When you say that you want your box to get aligned with the longest triangles… again, I have to say that triangles don’t matter at all in the calculation of the bounding box, only vertices matter (if all vertices are inside of the box, then all triangles are inside too).

Hum, I hope you can understand my poor explanation

I misread your last post where you proposed multiple passes. It seems it could work well, though I have to sit down and do some calculations and tests.

How well does it work for you for something else than a box?

I have tried to find an explanation for taking the area of the triangle. In the paper, it mention that a better way to calculate the covariance matrix is integrating over the surface of the triangle and then they give the integrated formula.

My guess is that the formula I used is a tweaked formula or simply modified formula of the integral.
But I could not find more details on the web.

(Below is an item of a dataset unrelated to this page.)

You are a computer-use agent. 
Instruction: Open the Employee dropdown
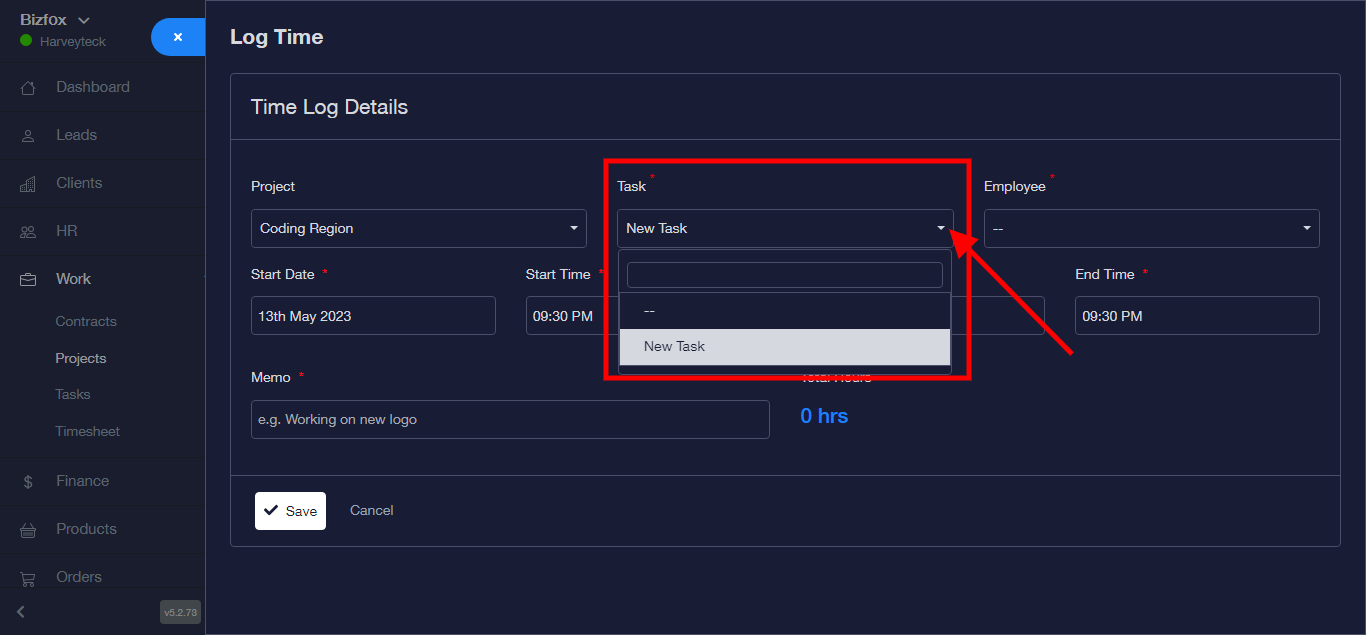[x=1151, y=228]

Statistics is not my forte, so those things are starting to be out of my limited knowledge.

For something else than a box (with sizeX=sizeY=sizeZ), the results are what one expects: tight bounding boxes (at least they look tight).
I compared bounding boxes generated in one pass and in two passes (as I proposed) and the difference is really negligible for normal shapes (quite equilibrated). For heavily non-equilibrated shapes, the difference is also very small (I got an improvement of 3% with 2 passes). This surprised me a bit.

About your question if a point lies on the plane of a triangle of your convex hull… I think I missunderstood you. What I do is:
If the point lies inside or on that plane, fine.
If the point lies outside of that plane, I remove the triangle associated with that plane and all other triangles of the convex hull which are in the same plane (triangles in the same planes are tagged with a same identifier). By doing so I don’t get overlapping triangles in my convex hull (because of precision errors). Then I close the hull with the new point and the edges resulting from the triangles removal.
In your quickhull implementation (I implemented it in an incremental algogithm) it might be a bit more difficult to implement I guess…

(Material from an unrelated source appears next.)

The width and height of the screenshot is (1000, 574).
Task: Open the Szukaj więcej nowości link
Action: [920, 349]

[This message has been edited by Mr.Freeze (edited 06-05-2002).]

I believe you will find this interesting :

I tried your method, just the first pass, and I got the exact same boxes. the difference in eigenvectors were usually in the second or third decimal place or they were simply scaled.

So I believe it is actually the same technique, but my version uses an interface where the convex hull comes described in triangles instead of only points(or the triangle contains indexes to the points).

As for the small difference you see when you use 2 or 3 passes, I not sure if it suprising or not, because for most of the models they are actually quite close. But I don’t really know how to interpret what you see.

[This message has been edited by Gorg (edited 06-05-2002).]

[This message has been edited by Gorg (edited 06-05-2002).]

Now I understand… :

First I used to compute the bounding box out of a collection of vertices which were not filtered by the convex hull function (I was too lazy to implement it ). That’s why I didn’t use the proposed method in the paper. But up until now (even after implementing the convex hull function) I somehow kept in mind that my bounding box function should work with any kind of vertices… My fault m(__)m. Sure, if you weight your triangles of your convex hull, it’s perfectly correct!

Well, this one’s over!

Hey guys,

that is exactly what I’m looking for at the moment. But the link on the first site is down… :frowning:
Gorg, maybe you can upload the code somewhere for me? Or can someone else provide the software? That would be great!